“Vosotros sois mis amigos” (Jn 15,14)

El amor de amistad es generoso y desinteresado. Busca sólo y continuamente el bien del amigo amado. Se asienta en una incansable renuncia de sí, fruto sólo de ese amor auténtico que brilla más puramente cuanto más se va acrisolando en el sacrificio. Necesita fraguarse lentamente, al calor de la pureza de alma y de la confianza inquebrantable en el amigo, si quiere resistir los embates impetuosos del tiempo, de las pruebas y dificultades, o del olvidadizo corazón humano. Crece sólo en la intimidad, cuando se saborean con el amigo esas dulces confidencias en las que le entregamos el alma. Soporta, acepta, abraza y ama todo lo que el amigo es. Sabe llevar sobre sus hombros las cargas más pesadas del amigo y hasta dar la vida por él en cada pequeño minuto del día a día.

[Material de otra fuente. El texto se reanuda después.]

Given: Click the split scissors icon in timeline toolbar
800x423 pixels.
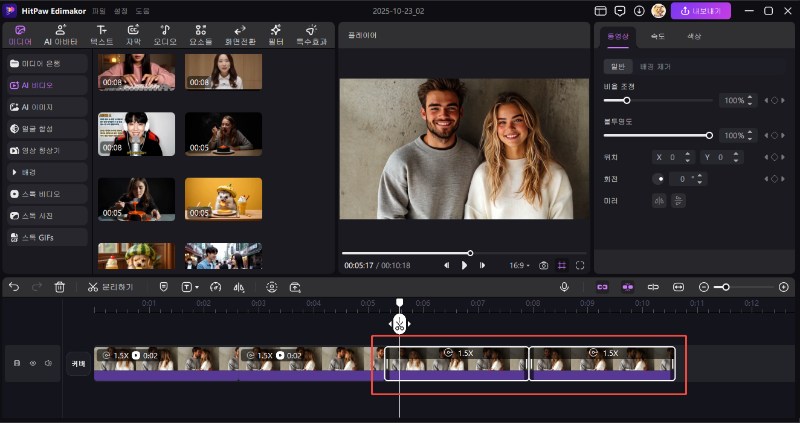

Más allá de las mutuas limitaciones y defectos, el amigo es siempre un remanso, ese alma gemela en quien siempre podrás encontrar descanso. Guarda con sumo cuidado el tesoro de la amistad, sobre todo si la vives como esposo en el matrimonio o como consagrado en tu entrega al Señor. Sé, sobre todo, amigo de Dios y paladearás ese regusto de Cielo que deja en el alma la presencia íntima y dulce del Amigo. Cuida con delicadeza de amigo tu trato diario, personal, íntimo con el Señor, porque también la oración es escuela de amistad. Tratando con este Corazón amigo y traspasado verás que, como Él, vas dejando de ser siervo y te vas haciendo amigo de silencios y eternidades.